● WRITTEN TASK
Copy out the rows verbatim, beginning at the line that contains "Click the horizontal table scrollbar" and stopping after the line that contains "[x=171, y=67]".

[Lines of data]
┌──

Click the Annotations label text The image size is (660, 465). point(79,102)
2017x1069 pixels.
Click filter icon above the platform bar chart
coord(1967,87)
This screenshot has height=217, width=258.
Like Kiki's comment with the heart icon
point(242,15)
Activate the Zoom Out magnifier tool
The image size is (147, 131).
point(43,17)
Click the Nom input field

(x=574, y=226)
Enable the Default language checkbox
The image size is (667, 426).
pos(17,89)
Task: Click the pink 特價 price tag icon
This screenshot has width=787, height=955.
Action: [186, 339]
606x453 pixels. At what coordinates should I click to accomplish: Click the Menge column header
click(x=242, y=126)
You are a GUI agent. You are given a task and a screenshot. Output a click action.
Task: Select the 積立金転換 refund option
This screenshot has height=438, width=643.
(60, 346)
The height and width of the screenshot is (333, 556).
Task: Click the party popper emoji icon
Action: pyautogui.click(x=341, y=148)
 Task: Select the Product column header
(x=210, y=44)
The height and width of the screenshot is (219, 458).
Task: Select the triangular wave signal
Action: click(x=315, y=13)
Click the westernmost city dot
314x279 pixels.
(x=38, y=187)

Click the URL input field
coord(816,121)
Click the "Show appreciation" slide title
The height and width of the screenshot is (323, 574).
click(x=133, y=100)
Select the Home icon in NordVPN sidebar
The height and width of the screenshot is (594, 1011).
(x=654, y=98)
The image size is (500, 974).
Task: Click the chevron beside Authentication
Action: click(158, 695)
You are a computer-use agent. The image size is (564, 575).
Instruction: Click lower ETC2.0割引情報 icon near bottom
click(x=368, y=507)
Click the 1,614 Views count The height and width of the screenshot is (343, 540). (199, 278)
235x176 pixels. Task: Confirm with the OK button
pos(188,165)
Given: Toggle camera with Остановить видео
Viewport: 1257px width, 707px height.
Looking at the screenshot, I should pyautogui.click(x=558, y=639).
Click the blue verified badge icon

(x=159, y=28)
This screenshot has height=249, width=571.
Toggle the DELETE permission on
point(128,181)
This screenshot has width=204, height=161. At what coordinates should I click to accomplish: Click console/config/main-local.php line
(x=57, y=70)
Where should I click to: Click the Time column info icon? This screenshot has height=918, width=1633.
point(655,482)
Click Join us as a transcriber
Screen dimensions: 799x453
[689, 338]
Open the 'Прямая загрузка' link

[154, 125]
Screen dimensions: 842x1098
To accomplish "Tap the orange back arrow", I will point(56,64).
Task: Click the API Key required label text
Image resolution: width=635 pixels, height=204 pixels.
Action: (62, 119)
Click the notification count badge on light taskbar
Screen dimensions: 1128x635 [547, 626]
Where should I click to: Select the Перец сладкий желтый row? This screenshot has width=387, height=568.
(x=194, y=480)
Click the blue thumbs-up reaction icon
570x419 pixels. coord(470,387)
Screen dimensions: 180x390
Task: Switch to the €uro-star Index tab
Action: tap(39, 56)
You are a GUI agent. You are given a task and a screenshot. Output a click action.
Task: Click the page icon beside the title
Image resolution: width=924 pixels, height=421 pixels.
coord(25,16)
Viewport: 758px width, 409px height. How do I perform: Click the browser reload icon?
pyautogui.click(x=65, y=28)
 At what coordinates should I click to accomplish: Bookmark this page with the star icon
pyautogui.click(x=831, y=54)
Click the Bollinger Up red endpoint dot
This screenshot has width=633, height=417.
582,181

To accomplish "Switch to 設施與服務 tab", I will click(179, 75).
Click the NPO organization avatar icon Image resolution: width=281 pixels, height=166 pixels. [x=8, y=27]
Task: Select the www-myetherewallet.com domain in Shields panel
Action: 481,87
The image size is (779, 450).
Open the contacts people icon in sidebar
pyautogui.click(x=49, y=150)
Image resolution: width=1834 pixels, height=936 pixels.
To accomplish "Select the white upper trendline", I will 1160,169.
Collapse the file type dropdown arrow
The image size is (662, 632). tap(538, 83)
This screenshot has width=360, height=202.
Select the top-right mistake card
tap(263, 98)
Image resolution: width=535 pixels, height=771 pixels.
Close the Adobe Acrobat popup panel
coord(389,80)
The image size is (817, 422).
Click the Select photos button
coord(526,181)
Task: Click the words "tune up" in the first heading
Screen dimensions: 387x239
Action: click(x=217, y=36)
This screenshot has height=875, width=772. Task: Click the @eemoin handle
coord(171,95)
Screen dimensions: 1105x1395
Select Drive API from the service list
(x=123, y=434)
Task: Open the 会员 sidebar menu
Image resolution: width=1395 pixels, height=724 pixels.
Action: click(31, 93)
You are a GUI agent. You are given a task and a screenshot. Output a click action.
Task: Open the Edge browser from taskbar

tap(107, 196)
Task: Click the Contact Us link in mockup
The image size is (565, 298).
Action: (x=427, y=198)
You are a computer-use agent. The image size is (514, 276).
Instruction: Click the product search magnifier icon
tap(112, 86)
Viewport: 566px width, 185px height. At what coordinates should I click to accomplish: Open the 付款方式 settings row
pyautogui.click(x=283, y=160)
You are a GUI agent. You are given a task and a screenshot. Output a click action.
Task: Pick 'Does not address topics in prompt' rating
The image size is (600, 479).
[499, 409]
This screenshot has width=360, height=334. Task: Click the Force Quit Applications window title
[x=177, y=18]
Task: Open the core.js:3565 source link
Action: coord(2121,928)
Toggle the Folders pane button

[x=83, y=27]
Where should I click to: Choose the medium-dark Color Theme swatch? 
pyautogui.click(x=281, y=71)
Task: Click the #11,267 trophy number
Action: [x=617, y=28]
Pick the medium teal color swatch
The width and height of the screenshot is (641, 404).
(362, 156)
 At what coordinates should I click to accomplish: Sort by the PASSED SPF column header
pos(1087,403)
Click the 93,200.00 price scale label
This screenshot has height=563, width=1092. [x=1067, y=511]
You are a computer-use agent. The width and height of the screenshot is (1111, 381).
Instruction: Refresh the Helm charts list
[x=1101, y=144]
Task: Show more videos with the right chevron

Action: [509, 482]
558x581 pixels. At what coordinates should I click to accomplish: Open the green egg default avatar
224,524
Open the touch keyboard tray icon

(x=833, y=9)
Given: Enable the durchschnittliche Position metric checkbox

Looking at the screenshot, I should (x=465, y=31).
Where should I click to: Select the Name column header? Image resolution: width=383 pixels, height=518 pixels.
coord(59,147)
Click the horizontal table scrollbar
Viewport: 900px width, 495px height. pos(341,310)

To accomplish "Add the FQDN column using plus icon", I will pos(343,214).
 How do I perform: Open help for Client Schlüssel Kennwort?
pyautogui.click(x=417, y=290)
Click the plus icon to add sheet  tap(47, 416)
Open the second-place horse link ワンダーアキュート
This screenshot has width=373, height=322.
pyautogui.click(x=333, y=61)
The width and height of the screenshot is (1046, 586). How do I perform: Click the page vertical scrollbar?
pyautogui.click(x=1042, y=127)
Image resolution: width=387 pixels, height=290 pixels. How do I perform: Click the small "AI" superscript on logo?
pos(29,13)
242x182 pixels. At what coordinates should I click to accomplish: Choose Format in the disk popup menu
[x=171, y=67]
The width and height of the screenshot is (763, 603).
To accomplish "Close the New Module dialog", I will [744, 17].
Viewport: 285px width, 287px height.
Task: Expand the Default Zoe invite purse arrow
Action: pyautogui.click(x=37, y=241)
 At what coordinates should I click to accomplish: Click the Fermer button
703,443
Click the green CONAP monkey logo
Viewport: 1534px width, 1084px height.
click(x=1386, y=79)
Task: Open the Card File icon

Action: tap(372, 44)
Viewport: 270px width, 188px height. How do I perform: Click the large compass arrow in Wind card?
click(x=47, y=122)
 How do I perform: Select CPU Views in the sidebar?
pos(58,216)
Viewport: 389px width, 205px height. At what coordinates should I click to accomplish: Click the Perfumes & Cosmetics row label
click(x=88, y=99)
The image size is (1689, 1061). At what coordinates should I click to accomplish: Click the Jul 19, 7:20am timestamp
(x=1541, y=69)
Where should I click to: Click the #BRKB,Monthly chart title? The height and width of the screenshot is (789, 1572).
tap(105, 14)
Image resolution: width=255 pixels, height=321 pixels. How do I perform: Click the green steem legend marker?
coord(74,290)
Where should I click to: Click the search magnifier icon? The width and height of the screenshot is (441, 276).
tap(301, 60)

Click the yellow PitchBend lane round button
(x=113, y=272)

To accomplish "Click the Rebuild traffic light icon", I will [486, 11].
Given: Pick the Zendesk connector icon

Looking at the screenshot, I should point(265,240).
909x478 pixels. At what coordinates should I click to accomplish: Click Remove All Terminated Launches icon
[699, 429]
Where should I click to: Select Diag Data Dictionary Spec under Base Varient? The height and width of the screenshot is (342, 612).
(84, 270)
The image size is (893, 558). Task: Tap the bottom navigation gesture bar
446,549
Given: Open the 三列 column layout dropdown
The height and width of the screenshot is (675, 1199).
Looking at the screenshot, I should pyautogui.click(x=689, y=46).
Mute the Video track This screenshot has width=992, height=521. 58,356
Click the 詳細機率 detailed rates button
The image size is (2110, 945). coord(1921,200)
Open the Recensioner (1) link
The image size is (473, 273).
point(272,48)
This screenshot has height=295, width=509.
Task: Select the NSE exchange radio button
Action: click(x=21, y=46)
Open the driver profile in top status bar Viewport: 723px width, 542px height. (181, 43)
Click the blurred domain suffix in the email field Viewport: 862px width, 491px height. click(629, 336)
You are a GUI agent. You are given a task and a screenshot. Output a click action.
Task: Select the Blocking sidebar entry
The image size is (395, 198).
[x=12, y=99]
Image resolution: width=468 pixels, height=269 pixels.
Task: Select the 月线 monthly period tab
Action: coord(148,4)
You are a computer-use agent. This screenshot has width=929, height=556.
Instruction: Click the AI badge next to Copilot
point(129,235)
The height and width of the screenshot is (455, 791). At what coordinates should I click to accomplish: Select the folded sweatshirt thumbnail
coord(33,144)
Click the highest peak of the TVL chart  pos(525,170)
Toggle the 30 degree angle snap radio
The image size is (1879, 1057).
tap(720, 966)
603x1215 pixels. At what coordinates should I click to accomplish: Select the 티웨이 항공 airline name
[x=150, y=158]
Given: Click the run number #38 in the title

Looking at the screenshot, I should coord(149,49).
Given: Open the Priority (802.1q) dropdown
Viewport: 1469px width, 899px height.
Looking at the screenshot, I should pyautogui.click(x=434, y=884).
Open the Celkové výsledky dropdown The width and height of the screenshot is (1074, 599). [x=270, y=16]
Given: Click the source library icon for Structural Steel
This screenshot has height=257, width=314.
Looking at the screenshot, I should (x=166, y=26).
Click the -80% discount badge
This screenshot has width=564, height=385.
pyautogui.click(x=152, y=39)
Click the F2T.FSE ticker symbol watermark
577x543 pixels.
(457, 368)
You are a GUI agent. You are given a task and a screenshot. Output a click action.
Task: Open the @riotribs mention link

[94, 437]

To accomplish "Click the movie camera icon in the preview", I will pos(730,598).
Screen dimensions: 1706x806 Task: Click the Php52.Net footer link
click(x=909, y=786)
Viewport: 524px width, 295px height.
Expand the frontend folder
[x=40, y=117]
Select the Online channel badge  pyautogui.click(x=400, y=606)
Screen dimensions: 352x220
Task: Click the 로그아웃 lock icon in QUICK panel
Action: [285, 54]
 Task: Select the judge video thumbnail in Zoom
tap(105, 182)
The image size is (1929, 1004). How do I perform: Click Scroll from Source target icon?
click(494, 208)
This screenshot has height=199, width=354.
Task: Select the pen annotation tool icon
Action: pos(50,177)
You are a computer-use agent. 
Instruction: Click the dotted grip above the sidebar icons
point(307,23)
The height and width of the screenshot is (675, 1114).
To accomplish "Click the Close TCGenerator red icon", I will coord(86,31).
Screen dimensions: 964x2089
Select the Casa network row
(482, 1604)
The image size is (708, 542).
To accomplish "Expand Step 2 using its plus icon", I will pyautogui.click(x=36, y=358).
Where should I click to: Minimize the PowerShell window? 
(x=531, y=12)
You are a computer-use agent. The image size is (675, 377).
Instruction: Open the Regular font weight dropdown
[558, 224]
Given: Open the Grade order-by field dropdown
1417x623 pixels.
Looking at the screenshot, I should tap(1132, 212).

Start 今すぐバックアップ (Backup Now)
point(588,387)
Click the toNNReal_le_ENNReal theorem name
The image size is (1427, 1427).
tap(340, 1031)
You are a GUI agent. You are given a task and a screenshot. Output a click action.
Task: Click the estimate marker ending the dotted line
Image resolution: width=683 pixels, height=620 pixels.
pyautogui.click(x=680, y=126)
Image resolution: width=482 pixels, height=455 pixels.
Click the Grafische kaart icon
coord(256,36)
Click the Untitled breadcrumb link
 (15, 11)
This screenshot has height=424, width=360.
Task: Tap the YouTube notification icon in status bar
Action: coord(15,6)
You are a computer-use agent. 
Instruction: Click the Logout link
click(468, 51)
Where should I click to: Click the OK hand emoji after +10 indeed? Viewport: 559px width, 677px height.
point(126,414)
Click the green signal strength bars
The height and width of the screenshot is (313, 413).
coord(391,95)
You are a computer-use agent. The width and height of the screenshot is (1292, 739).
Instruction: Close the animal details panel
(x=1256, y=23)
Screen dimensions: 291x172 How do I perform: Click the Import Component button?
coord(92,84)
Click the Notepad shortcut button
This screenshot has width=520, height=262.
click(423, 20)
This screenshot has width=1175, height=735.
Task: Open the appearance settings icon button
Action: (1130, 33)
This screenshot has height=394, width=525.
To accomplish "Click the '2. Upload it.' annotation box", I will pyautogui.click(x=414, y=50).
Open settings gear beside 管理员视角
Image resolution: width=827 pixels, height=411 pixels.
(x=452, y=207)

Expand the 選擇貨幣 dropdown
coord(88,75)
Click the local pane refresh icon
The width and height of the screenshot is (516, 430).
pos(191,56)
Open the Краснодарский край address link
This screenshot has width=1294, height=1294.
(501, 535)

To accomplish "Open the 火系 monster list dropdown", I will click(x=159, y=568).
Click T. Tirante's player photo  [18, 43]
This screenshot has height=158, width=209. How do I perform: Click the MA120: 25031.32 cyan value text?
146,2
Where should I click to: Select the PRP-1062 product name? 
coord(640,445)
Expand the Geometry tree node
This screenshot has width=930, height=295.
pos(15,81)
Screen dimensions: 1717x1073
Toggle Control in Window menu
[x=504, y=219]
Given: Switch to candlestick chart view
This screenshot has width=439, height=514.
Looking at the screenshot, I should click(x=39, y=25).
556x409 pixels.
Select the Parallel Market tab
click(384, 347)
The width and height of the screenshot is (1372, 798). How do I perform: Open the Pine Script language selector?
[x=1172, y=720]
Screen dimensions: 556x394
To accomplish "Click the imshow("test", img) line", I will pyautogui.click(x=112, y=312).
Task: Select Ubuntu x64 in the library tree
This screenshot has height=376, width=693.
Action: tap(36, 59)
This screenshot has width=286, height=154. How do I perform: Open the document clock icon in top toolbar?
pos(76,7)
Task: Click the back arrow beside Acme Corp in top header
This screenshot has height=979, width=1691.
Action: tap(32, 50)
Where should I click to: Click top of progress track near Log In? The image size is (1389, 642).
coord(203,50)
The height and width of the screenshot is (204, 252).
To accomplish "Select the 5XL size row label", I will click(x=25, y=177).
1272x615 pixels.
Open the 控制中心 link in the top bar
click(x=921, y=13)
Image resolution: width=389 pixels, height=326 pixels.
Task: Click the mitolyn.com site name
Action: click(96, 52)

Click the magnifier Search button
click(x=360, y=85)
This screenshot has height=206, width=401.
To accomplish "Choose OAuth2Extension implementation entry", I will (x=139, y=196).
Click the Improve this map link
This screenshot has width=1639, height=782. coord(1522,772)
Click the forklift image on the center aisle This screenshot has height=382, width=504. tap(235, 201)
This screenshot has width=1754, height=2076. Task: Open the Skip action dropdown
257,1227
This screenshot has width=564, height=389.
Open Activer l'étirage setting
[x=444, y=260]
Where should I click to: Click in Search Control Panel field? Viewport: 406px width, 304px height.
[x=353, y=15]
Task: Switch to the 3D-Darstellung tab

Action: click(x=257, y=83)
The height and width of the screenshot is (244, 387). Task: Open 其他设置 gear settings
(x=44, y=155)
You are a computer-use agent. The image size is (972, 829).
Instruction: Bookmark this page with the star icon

└──

● SOLUTION
Click the horizontal table scrollbar
Viewport: 900px width, 495px height. pos(341,310)

To accomplish "Add the FQDN column using plus icon", I will pos(343,214).
 How do I perform: Open help for Client Schlüssel Kennwort?
pyautogui.click(x=417, y=290)
Click the plus icon to add sheet  tap(47, 416)
Open the second-place horse link ワンダーアキュート
This screenshot has width=373, height=322.
pyautogui.click(x=333, y=61)
The width and height of the screenshot is (1046, 586). How do I perform: Click the page vertical scrollbar?
pyautogui.click(x=1042, y=127)
Image resolution: width=387 pixels, height=290 pixels. How do I perform: Click the small "AI" superscript on logo?
pos(29,13)
242x182 pixels. At what coordinates should I click to accomplish: Choose Format in the disk popup menu
[x=171, y=67]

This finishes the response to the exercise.